Some experience melancholia instead of mourning. Freud (1917) distinguishes mourning and melancholia and states that mourning is regularly the reaction to the loss of a loved person, or to the loss of some abstraction which has taken the place of one, such as one’s country, liberty, an ideal and so on whereas melancholia is a profoundly painful dejection, cessation of interest in the outside world, loss of the capacity to love, inhibition of all activity, and a lowering of the self-regarding feelings. Complicated grief such as death of a loved one due to tragic and unexpected circumstances such as accident, suicide, murder or unusual terminal illness has characteristics of pushing some people into melancholia. Complicated grievers are in shock, denial, confusion, constantly seeking explanation and unable to integrate their emotions. Simple bereavement can also push a person into melancholia depending on the intensity of the attachment. While mourning is a healthy way of coping, melancholia as per Freud, is a pathological condition.
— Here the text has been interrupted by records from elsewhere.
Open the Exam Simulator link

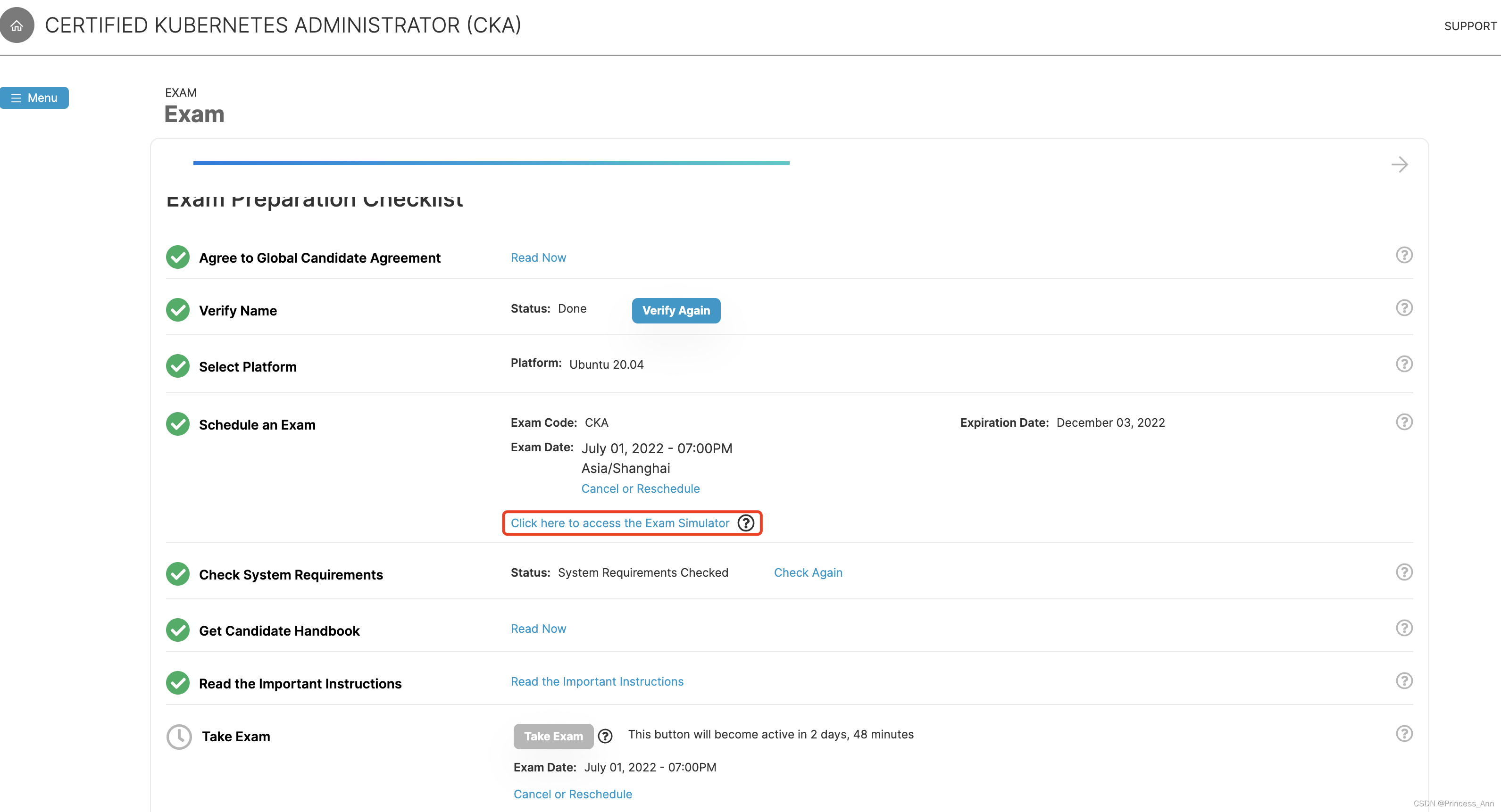click(619, 523)
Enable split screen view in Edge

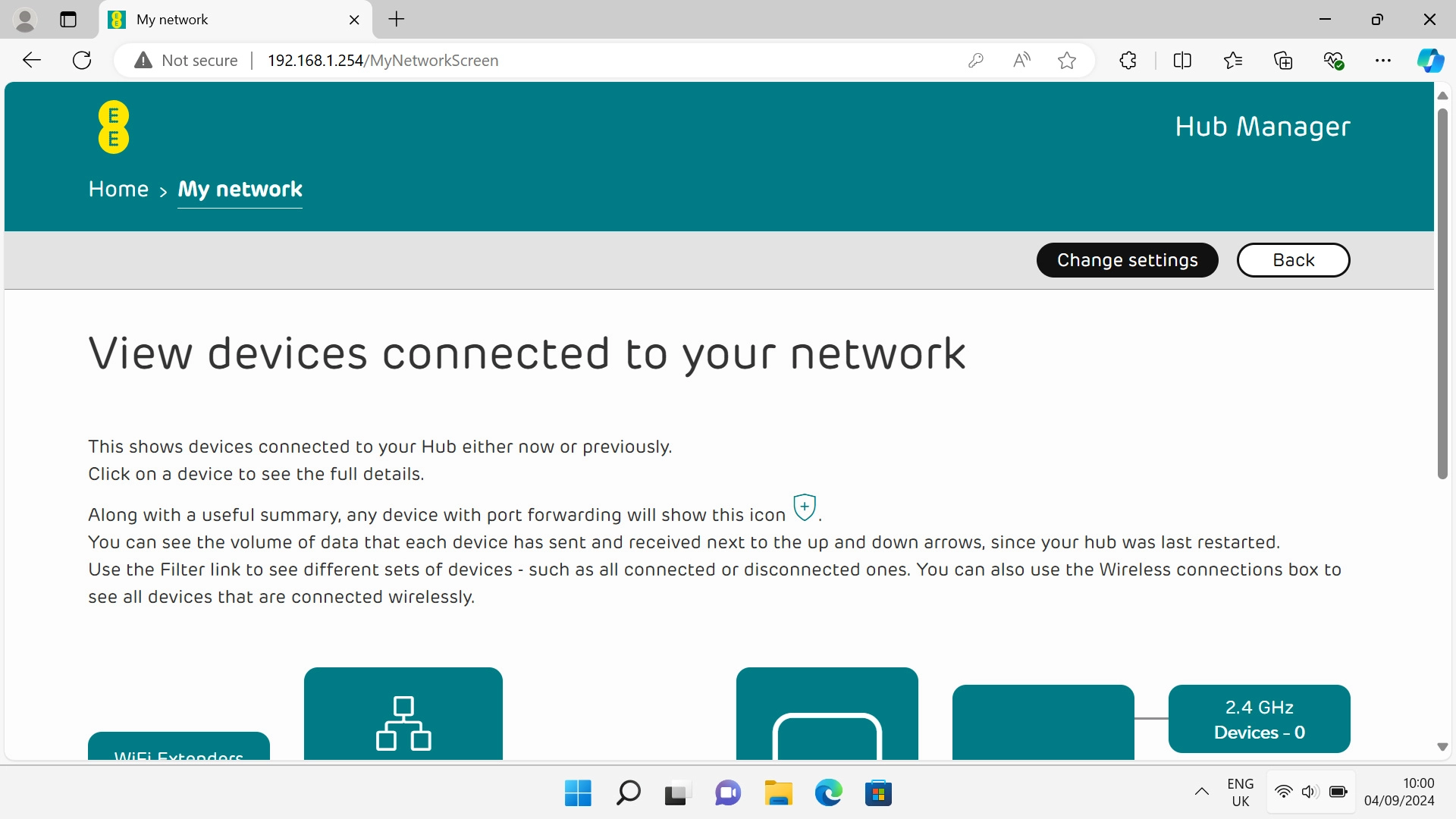[x=1182, y=60]
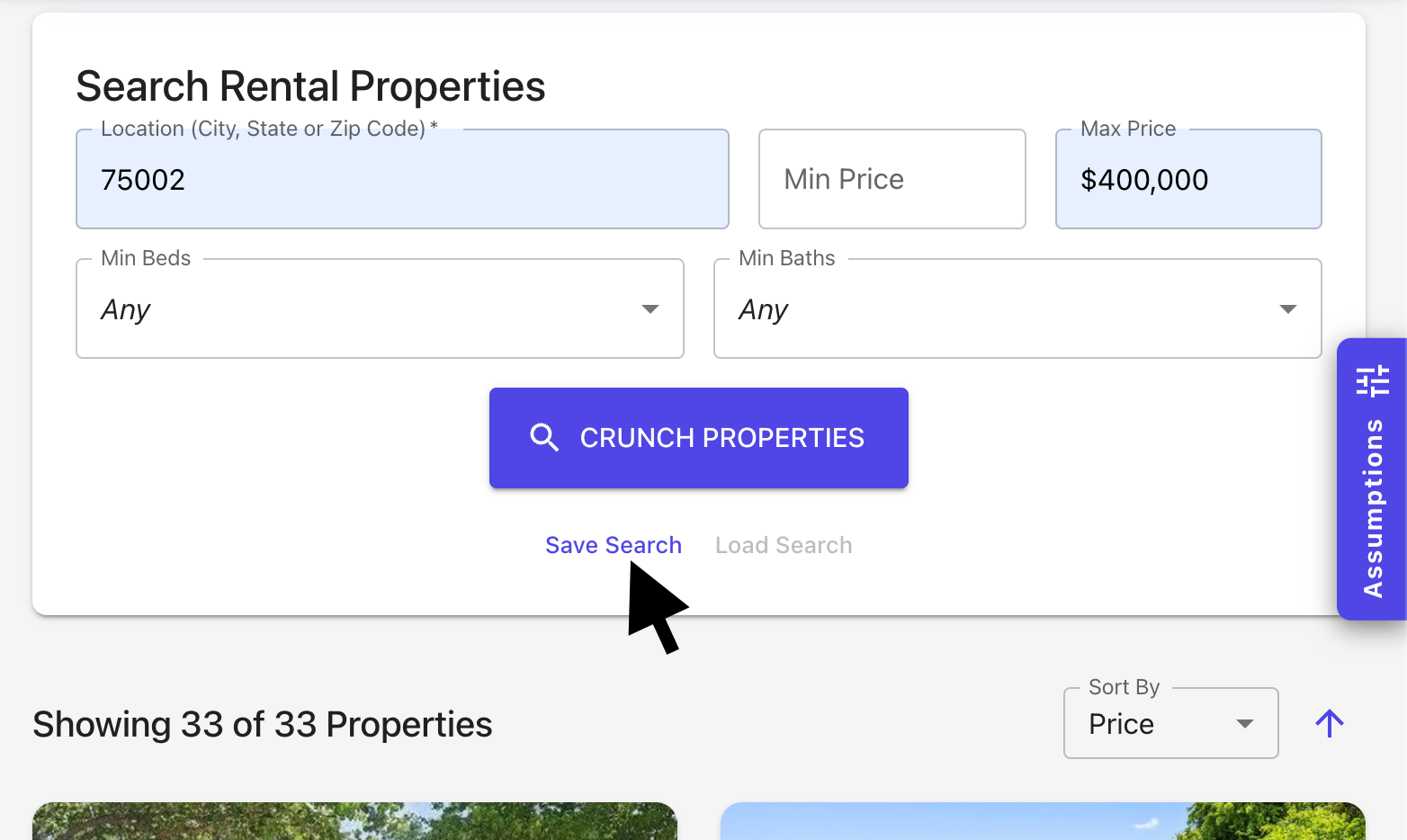Click the Max Price field showing $400,000
This screenshot has height=840, width=1407.
tap(1187, 180)
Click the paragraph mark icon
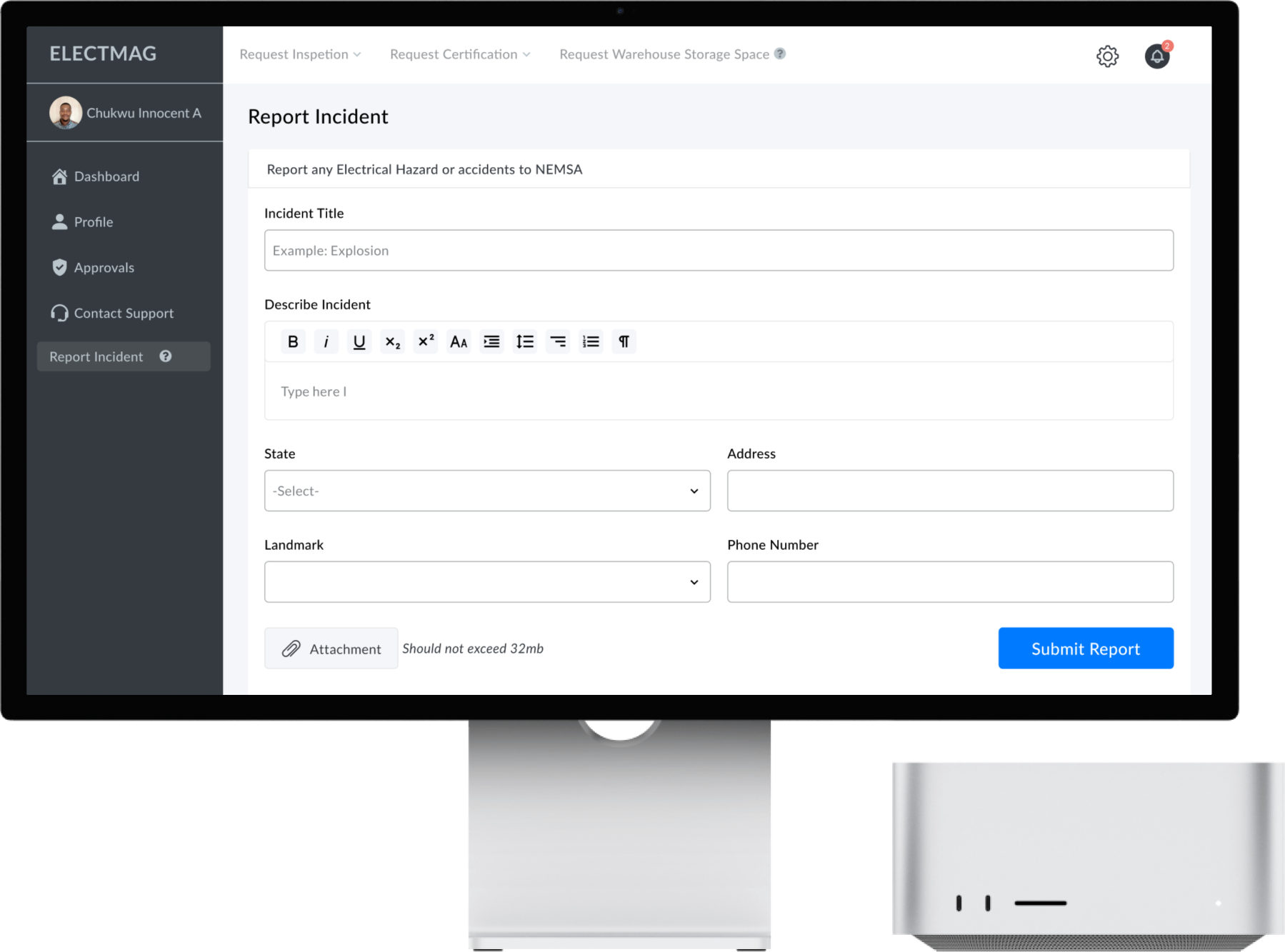This screenshot has height=952, width=1285. pyautogui.click(x=624, y=341)
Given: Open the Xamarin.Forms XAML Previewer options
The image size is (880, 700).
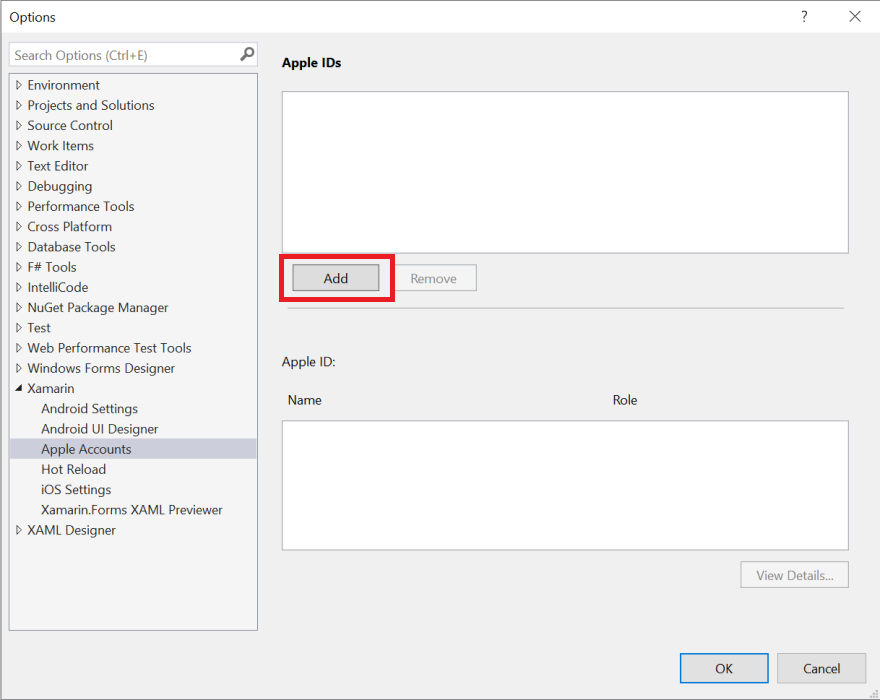Looking at the screenshot, I should (x=131, y=509).
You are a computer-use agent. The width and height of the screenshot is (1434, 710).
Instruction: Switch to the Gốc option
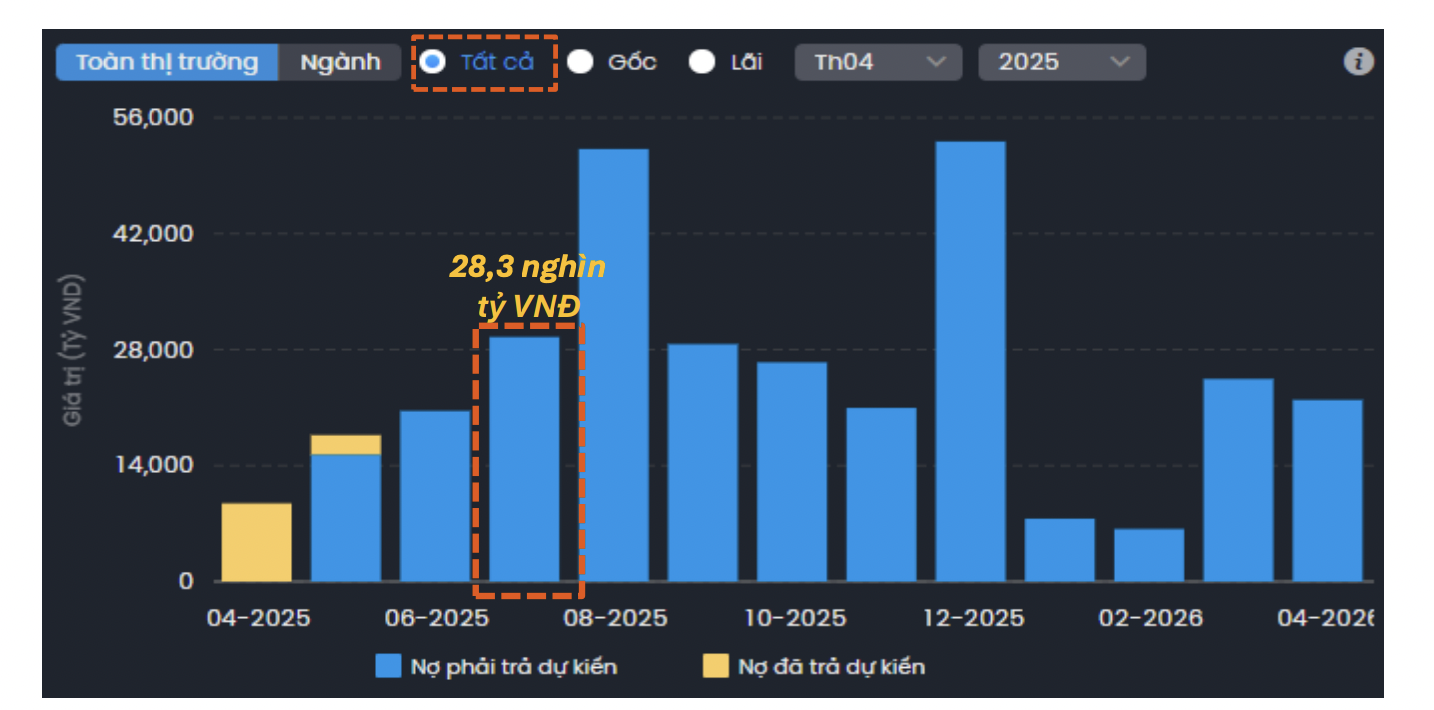pos(581,61)
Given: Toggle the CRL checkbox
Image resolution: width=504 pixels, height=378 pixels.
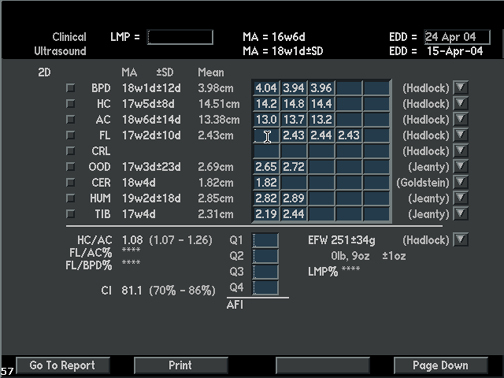Looking at the screenshot, I should [70, 151].
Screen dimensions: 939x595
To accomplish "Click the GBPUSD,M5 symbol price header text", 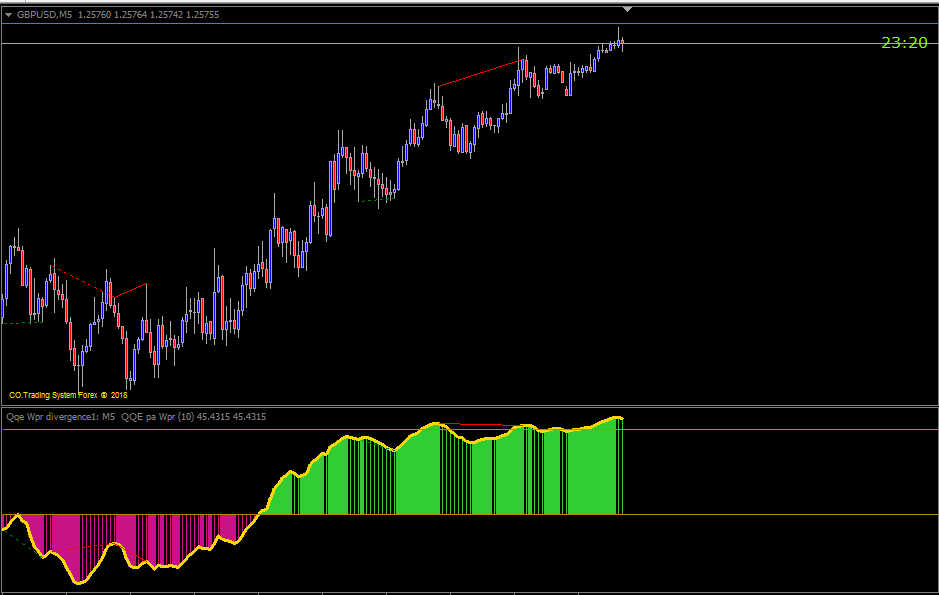I will [x=118, y=15].
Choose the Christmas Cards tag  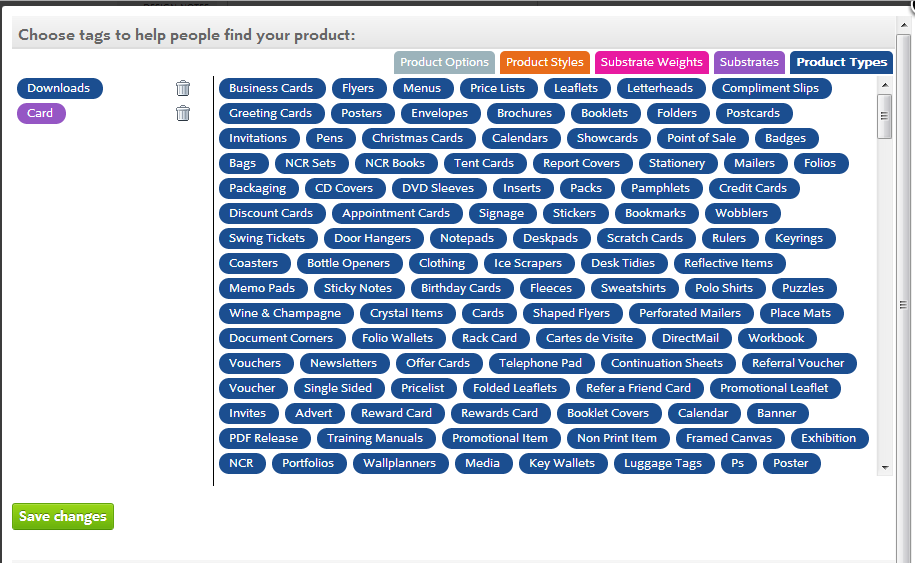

The capacity to grieve is not an exclusive human prerogative. Animals grieve too. Elephants, dogs, gorillas, chimps, giraffes  and many others grieve. Not all human beings express grief invoked by loss but this blog is content to accept that heightening our awareness towards ‘unexpressed grief as unhealthy’ and finding a conduit to understand death and loss from a philosophical standpoint could significantly alleviate distress. Death is an inevitable eventuality and one of our conditions of finitude, it will happen. One need not live life with anticipatory grief or dread catastrophising its occurrence rather embrace a resoluteness towards death (as Heidegger puts it) and an understanding that yes death is inevitable but what aspects of life and coexistence can be maximized prior to its contingency. When a loss occurs there is a detachment from that person who contributed a specific role in life for us. There is a role void and hence the despair. Affection is lost and memories kick in,  in fact all that one is left with is memories. Embracing human finitude (death) is an existential demeanour and must be done with strong intent to affect a reconstitution towards life. New relationships or attachment or projects must be embarked upon in order to placate the intensity of the loss. Bowlby (1980) states, “people in healthy mourning are able to effect a withdrawal of emotional investment in the lost person and that they may prepare for making a relationship with a new one. How we conceive their achieving this change, however, depends on how we conceptualize affectional bonds.” It is in this re-engagement stance with life that one is able to attain restoration.